Problem details: A verbatim copy of the entries is the required answer.

== Segment start ==

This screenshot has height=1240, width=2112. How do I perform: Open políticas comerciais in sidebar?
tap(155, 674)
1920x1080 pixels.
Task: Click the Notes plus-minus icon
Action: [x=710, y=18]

== Segment end ==

Exercise output:
This screenshot has height=1240, width=2112. How do I perform: Open políticas comerciais in sidebar?
tap(155, 674)
1920x1080 pixels.
Task: Click the Notes plus-minus icon
Action: [x=710, y=18]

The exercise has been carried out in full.